Dive in and Take Notes!

At Grace College, the Education department encourages their students to intentionally incorporate cultural expressions in their future classrooms and curriculums. To help foster this practice, every teacher-to-be in the program must complete a cross-cultural trip before graduating.

Colleen Homoelle, a Grace student from Ohio, is currently finishing her last year in the Special Education program which was designed for those who are passionate about serving students with disabilities in the educational context.

Colleen decided to do an Encounter Atlanta trip with Encompass to complete her cross-cultural ministry requirement for graduation.
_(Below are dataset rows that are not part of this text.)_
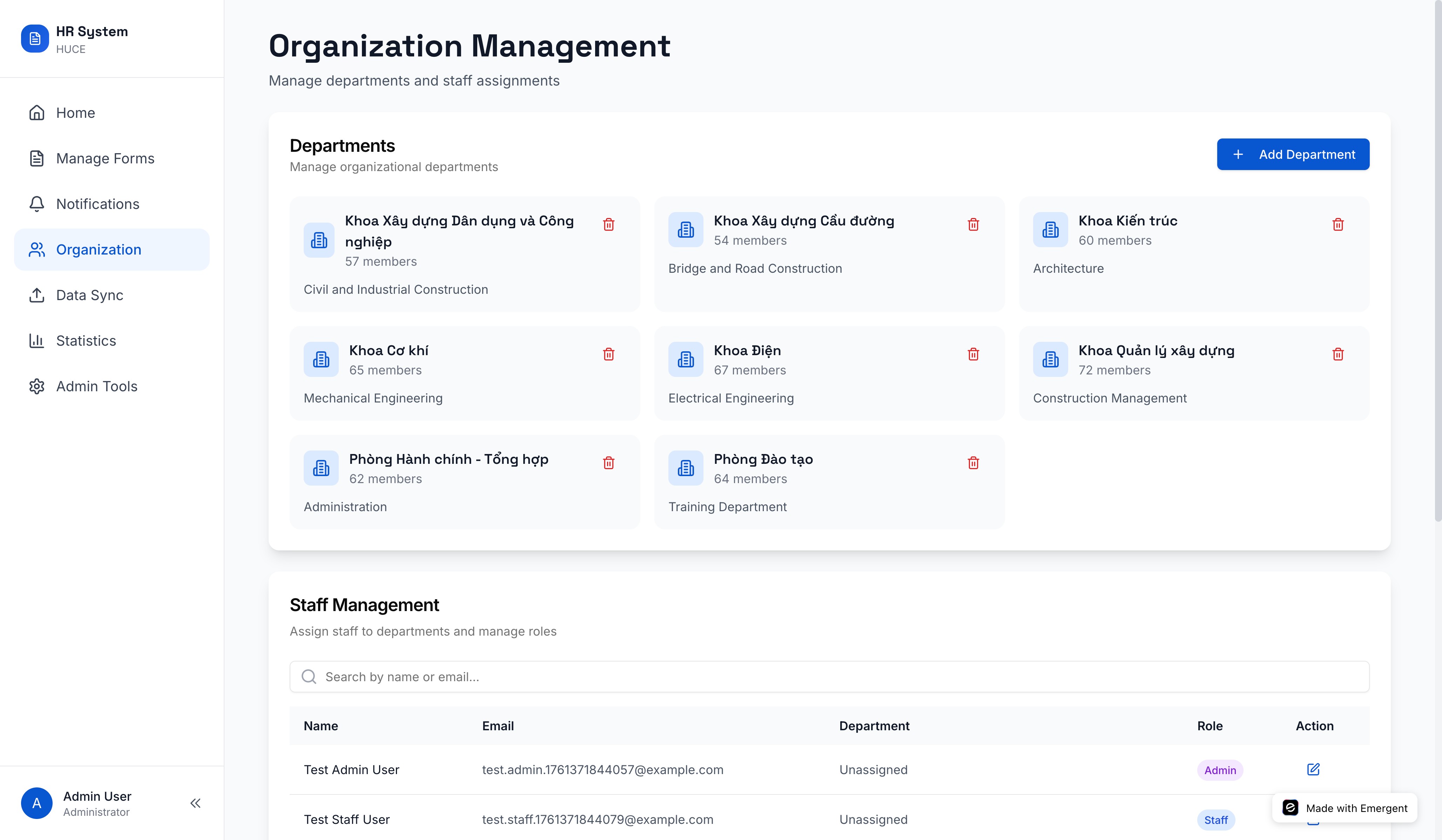
Task: Delete the Khoa Điện department
Action: [973, 354]
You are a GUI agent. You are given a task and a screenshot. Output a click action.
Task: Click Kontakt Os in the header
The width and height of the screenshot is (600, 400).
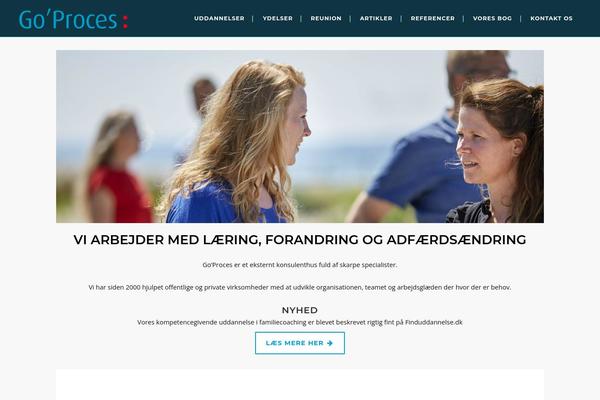click(x=551, y=18)
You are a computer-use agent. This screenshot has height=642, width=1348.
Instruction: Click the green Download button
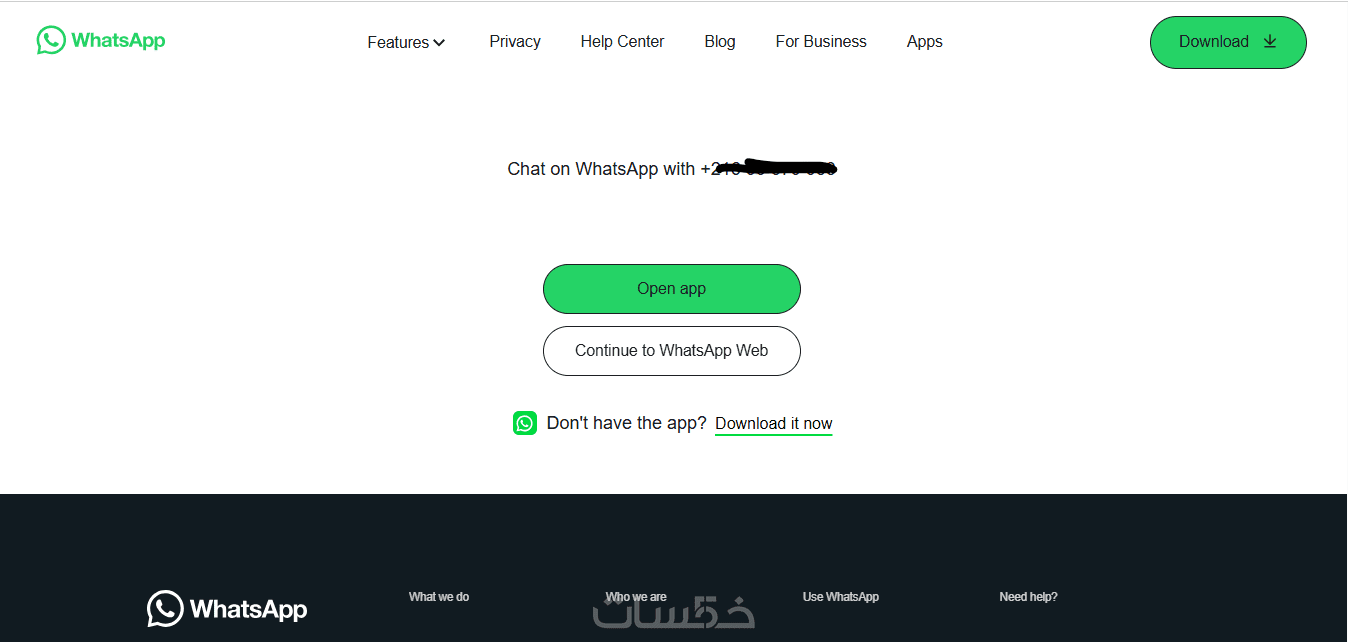point(1228,42)
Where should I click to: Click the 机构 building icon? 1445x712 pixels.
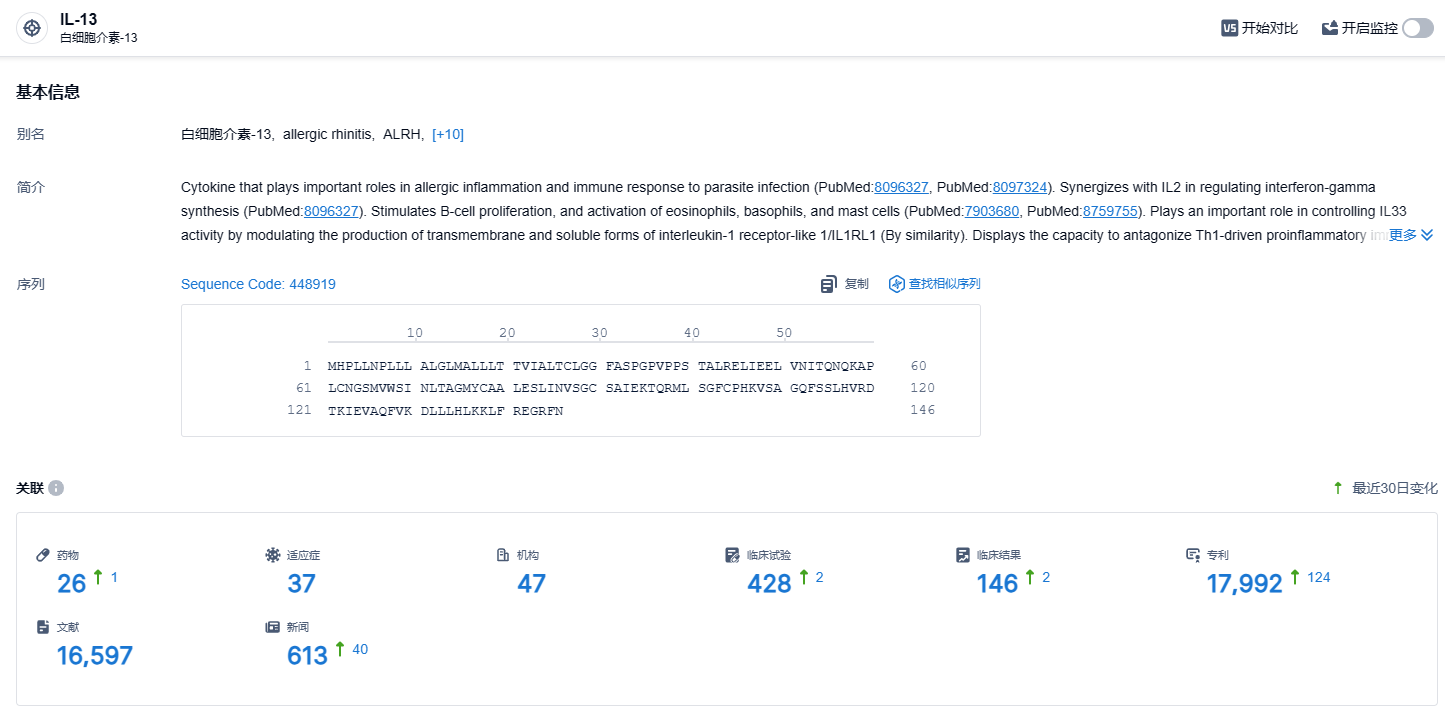(503, 555)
She first heard about Encounter Atlanta from her sister, Courtney Starkey, who had participated and led several Encounter trips with her husband Billy. Her sister only had the best of things to say about the experience! So, when one of Colleen’s professors asked if she was interested in joining the Grace College Encounter team, she was happy to go along.

The team made their way down to Atlanta this last Spring having no idea of what to expect.
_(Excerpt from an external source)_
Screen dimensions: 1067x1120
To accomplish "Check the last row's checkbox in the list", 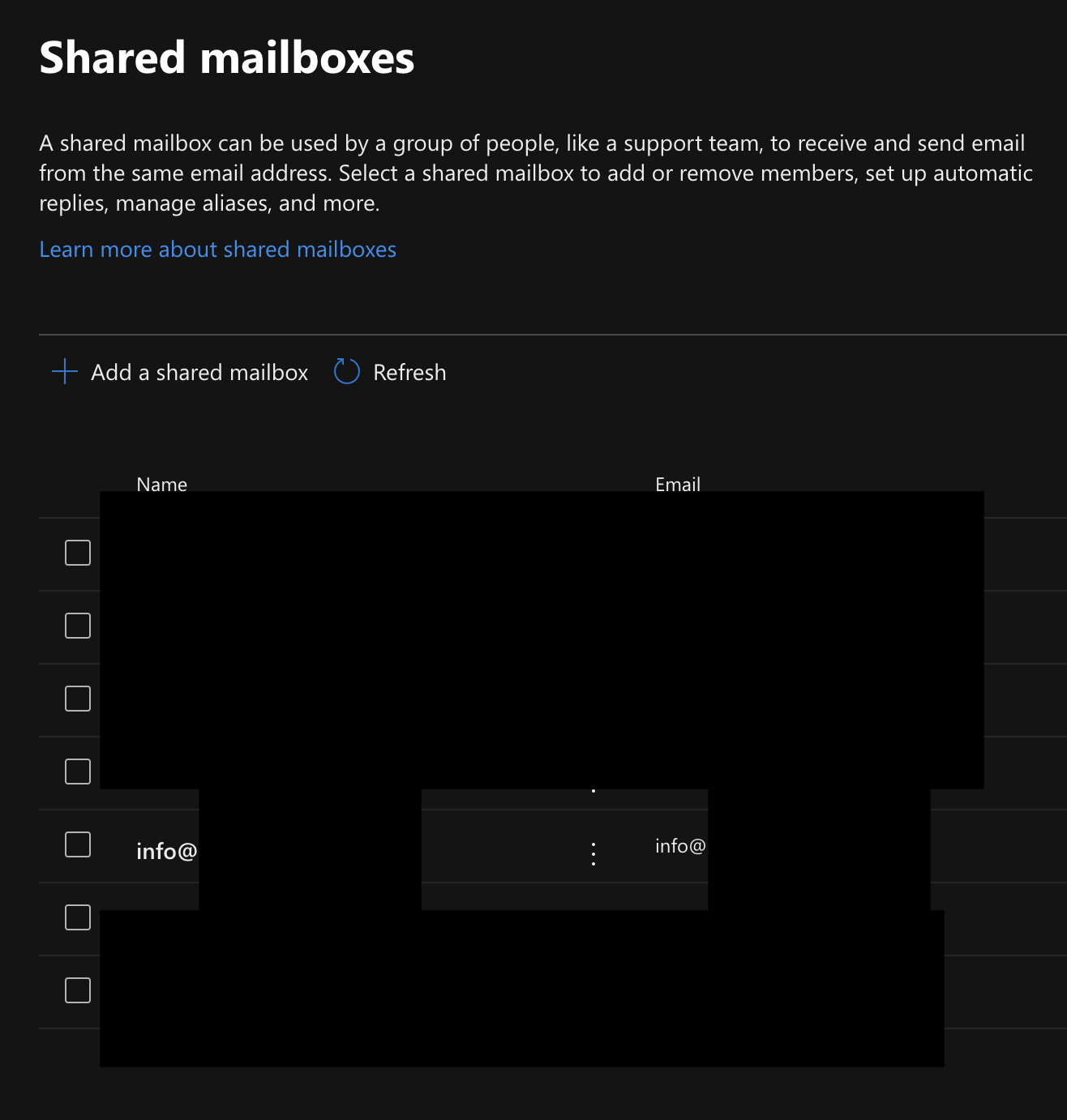I will (x=78, y=990).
When they arrived, the group was able to sit down with an Emory University professor to discuss what it was like to teach in an incredibly diverse environment. On top of that, they also visited one of the most diverse elementary schools in the city that had dozens of different cultures represented in the classrooms.

When they arrived, the students were thrilled to see them! So much so, the team was nearly tackled by the children’s excited cheers. For a good while, they helped the kids learn and play before heading out to their next stop. The team was happy to see so many students learning well in a healthy educational environment with such diversity represented.
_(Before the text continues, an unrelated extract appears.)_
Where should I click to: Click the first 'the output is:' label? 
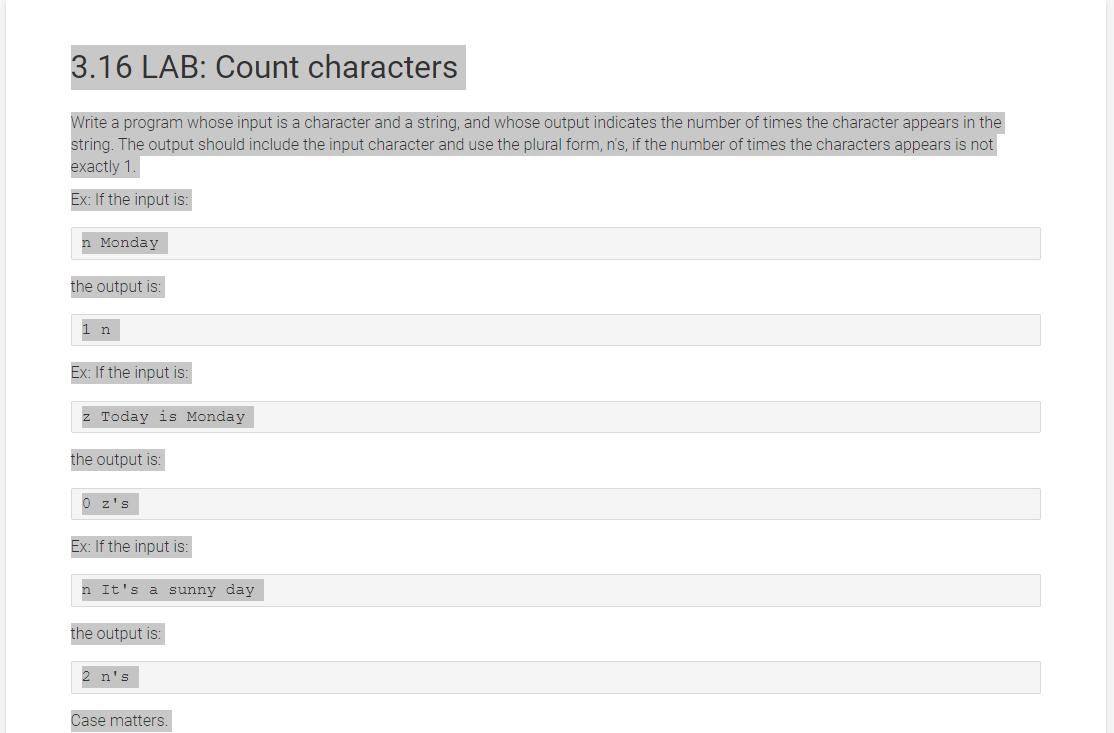pos(116,286)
To round out their cross-cultural experience even further, the team visited a Hindu temple and an Islamic mosque which proved to be an eye-opening experience as well.

Colleen had taken a Religion and Cults class in high school, so she wasn’t completely surprised to see the unique worship styles. However, it’s one thing to learn concepts in a classroom and another thing entirely to actually see, feel, and hear them for yourself.

She said it was heartbreaking to see people dedicate so much of their time to false gods and counterfeit-gospels. On the flip side, she began feeling convicted of her own lack of dedication as a Christian who actually held the truth in Jesus Christ. Altogether, the experience was incredibly sobering.

By the end of the week, Colleen’s heart and mind were full of things to process.

She admits that, in the past, she had fluffed the cross-cultural intentionality in her classroom practice. But now, after her Encounter Atlanta trip, she sees the power of valuing people’s cultural expressions, especially in the classroom setting.

Whether in school, at her church, or in the café down the street, Colleen now wants everyone around her to feel like their background and culture is meaningful to her.

Putting this new mindset to action, Colleen has spent this summer assisting the organization of an Encounter Columbus trip in Ohio as an intern for Grace Polaris Church. She hopes that others will gain the same kind of cultural appreciation and awareness she received in Atlanta.

Her words of wisdom for those going on the Encounter Columbus trip and any Encounter trip thus after is this:

“Dive in head first. Try everything. Meet new people. Take in all that’s around you. And most importantly, take notes. If you really want to wrestle and remember what you learned on the trip, write your experiences down. If you do, you won’t regret it.”